I told you before about a cartoonist from ancient ‘Toon Times” named Fontaine Fox. He was a master, and I acknowledge him as one of my greatest inspirations. But he was not the original master mentor for my teenage ‘Toon Training”. That honor goes to the inestimable George Herriman. He was the Krazy Kartoonist who died more than a decade before I was born, yet, through his Kreation, Krazy Kat, did more to warp my artistic bent into Krazy Kartooniana Mania than anybody else. I discovered him first. I found him through Komic books and the Kard Katalog at the local library. I own a copy of the book I pictured first in this post. It is the first Kartoon book I ever bought. I couldn’t post a picture of my actual book here because I have read it so often in the past forty years that the Kover has Kome off. It is now more of folder of loose pages than a book.
Krazy Kat is a newspaper Komic strip that ran all around the world from 1913 to 1944. Comics Journal would rate Krazy Kat as the greatest work of Komic art of the 20th Century. Art critics hailed it as serious art, and it fits snugly into the surrealist movement of Salvador Dali and others. It has been cited as a major influence on the work of other artists such as Will Eisner, Charles M. Schulz, Robert Crumb, Art Spiegelman, Bill Watterson, and Chris Ware.
The centerpiece of the strip is a love triangle. Krazy Kat the Kharacter is a feline who may be female or may be male but is definitely deeply in love with Ignatz Mouse. The Krazed rodent hopped up on seriously stinky fromage (cheese to us non-French speakers), is Konstantly throwing bricks at Krazy’s head… obviously out of serious disdain, however, Krazy sees it as a confession of love. Offisa Pup, the police watchdog, wants to jail the malevolent mouse for battery and protect the precious Kat, whom he obviously loves with an unrequited love. Explanations are superfluous in the weird world of Krazy Kat. How can I explain the charm, the humor, the good-natured violence of a strip such as this? There are echoes of it in Tom and Jerry animated cartoons, but nothing like it really exists anywhere else. Krazy has her own unique language, a language that you naturally learn to interpret as you read the strip. Ignatz exhibits psychotic frustrations that he takes out on the world around him in our name, that we might experience hubris at his expense. And what’s with that mysterious sack of “Tiger Tea” that Krazy carries about and keeps a Klosely guarded “sekrit”?

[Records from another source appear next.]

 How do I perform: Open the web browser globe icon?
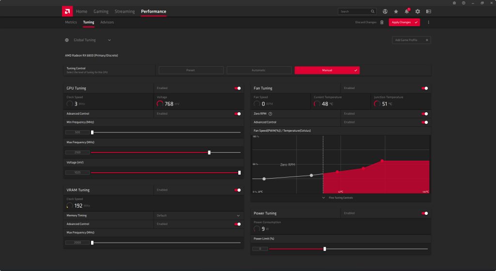tap(385, 11)
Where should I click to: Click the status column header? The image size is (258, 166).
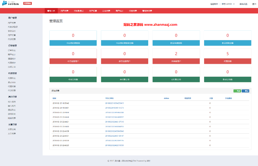(166, 98)
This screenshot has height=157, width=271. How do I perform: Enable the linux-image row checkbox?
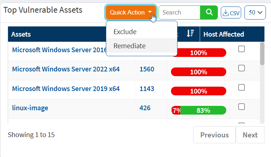click(242, 107)
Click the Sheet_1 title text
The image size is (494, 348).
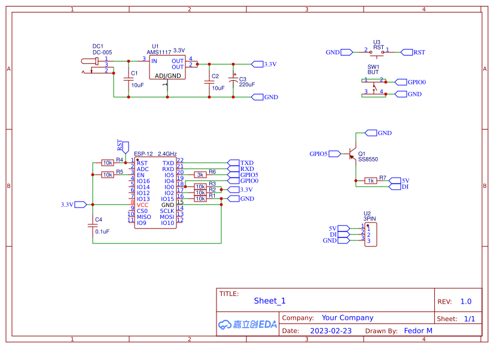pyautogui.click(x=269, y=301)
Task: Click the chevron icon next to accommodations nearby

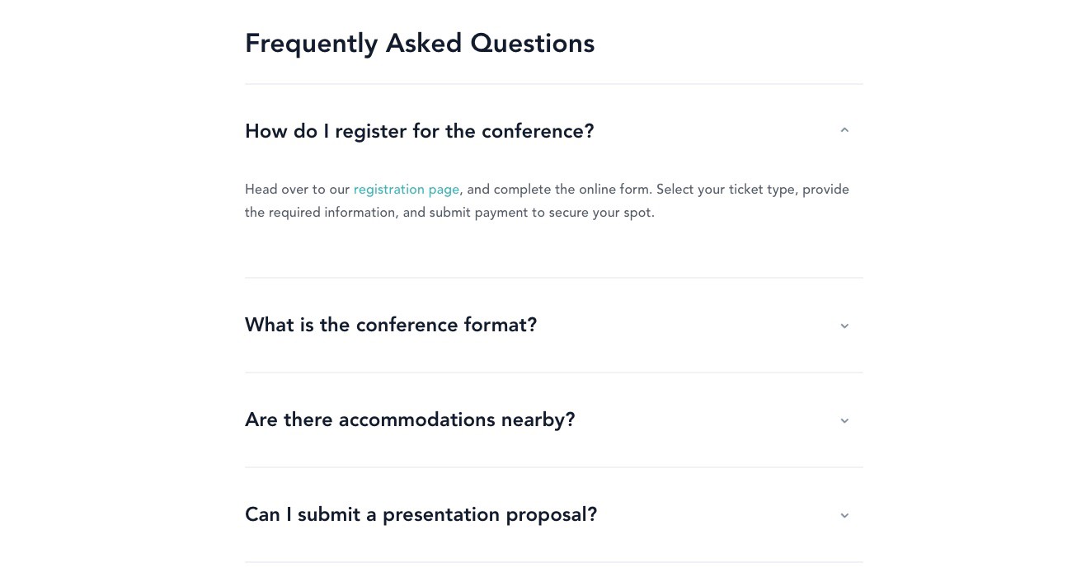Action: 844,420

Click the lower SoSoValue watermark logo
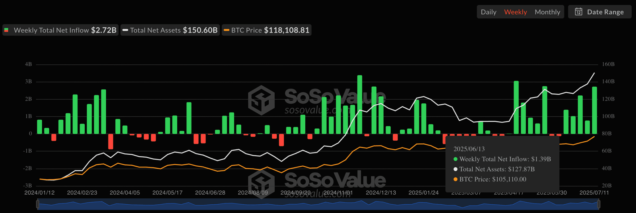pos(261,182)
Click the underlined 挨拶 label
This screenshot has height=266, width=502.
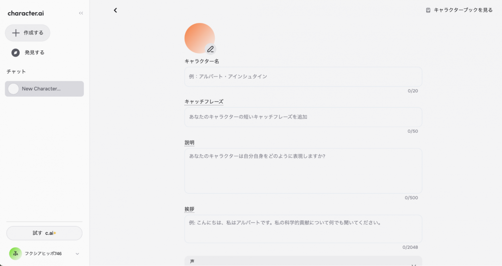pos(189,209)
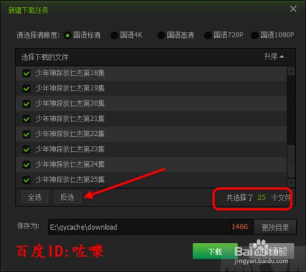Uncheck episode 第25集 checkbox
The width and height of the screenshot is (306, 272).
click(26, 180)
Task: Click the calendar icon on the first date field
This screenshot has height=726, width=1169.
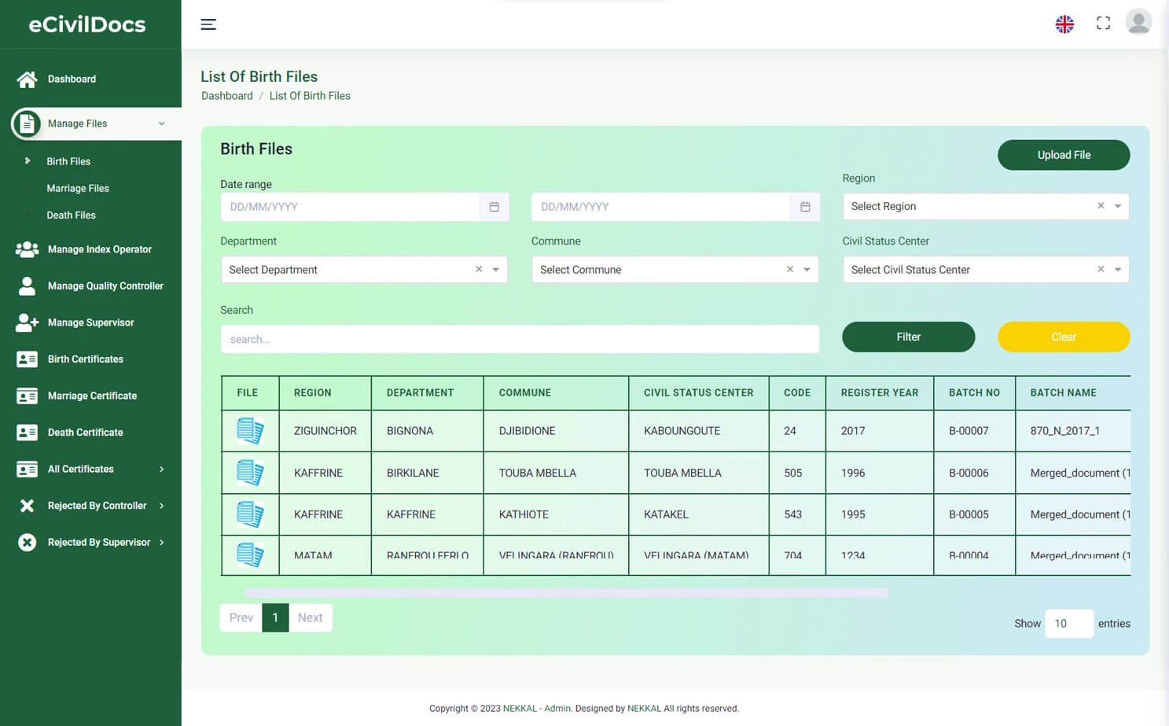Action: point(494,206)
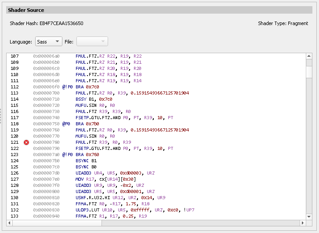The image size is (319, 233).
Task: Click the vertical scrollbar thumb
Action: (309, 72)
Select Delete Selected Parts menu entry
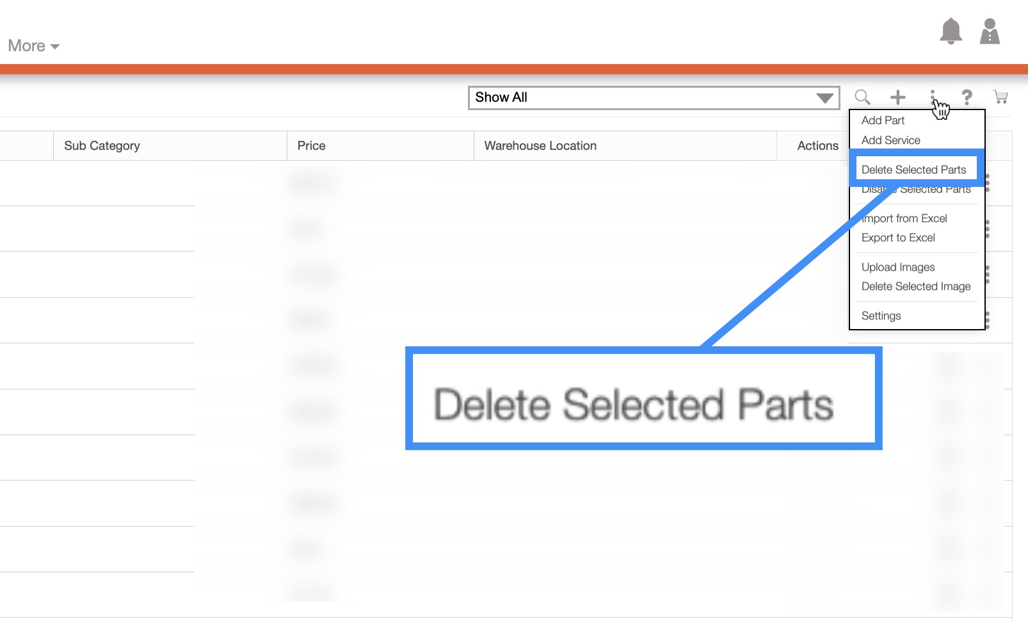This screenshot has height=621, width=1028. pos(913,170)
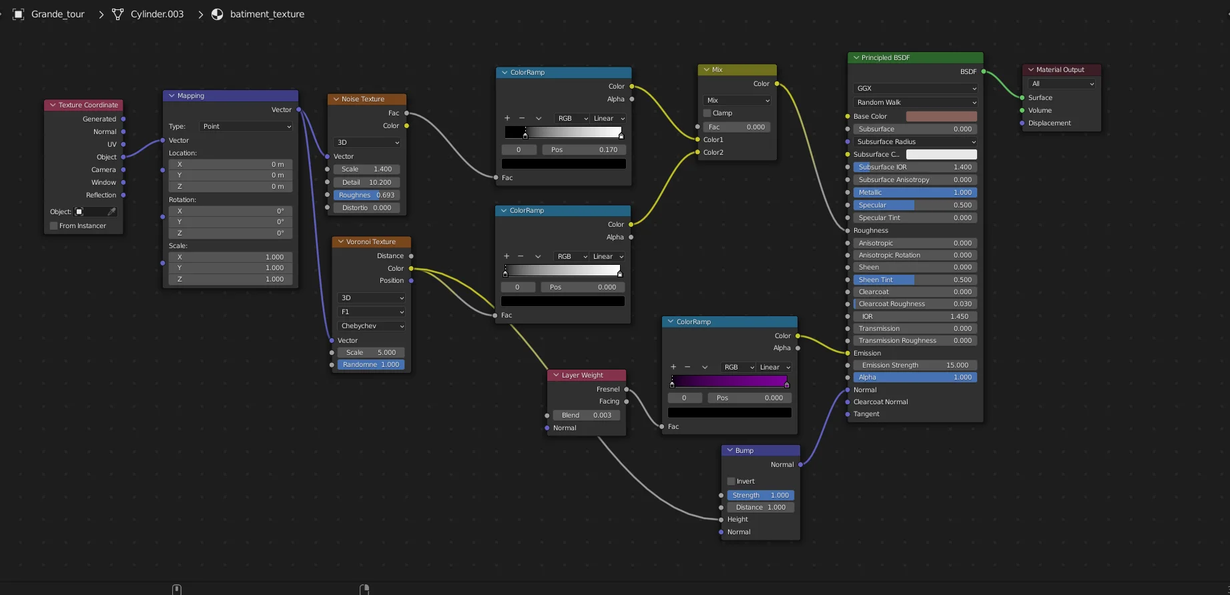Click the material sphere icon beside batiment_texture
This screenshot has height=595, width=1230.
click(218, 14)
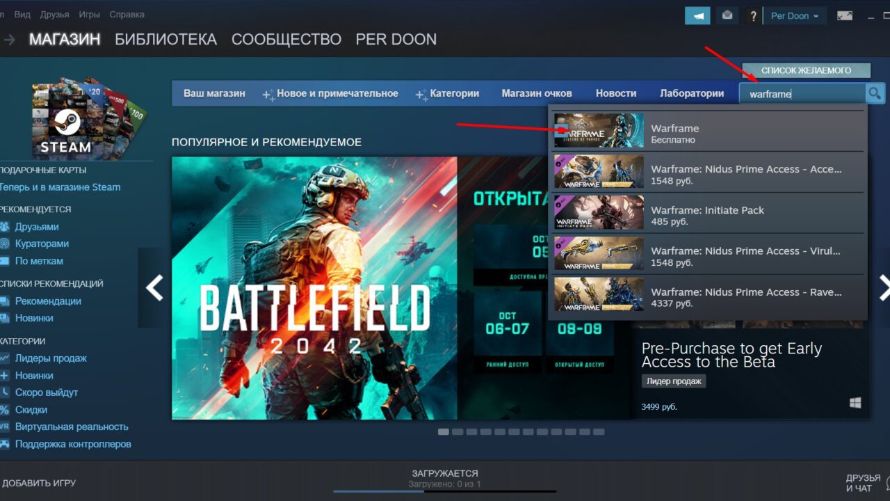The width and height of the screenshot is (890, 501).
Task: Select the Warframe result thumbnail in search suggestions
Action: coord(599,132)
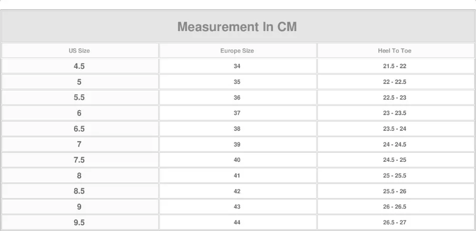Screen dimensions: 476x231
Task: Select Europe size 39 cell
Action: click(237, 144)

I honestly hope you will give Krazy Kat a thorough “look-see”. Because if you like Kartoons at all… and it doesn’t have to be the Krazy Kooky love of a seriously overdosed addict like me… you will fall desperately in love with this one. It is a world of its own, a superbly superfluous abstract anachronism. It is a surrealist’s dream of fun with puns and tons of buns… or something like that. Simply put… read it and don’t like it… I dare you!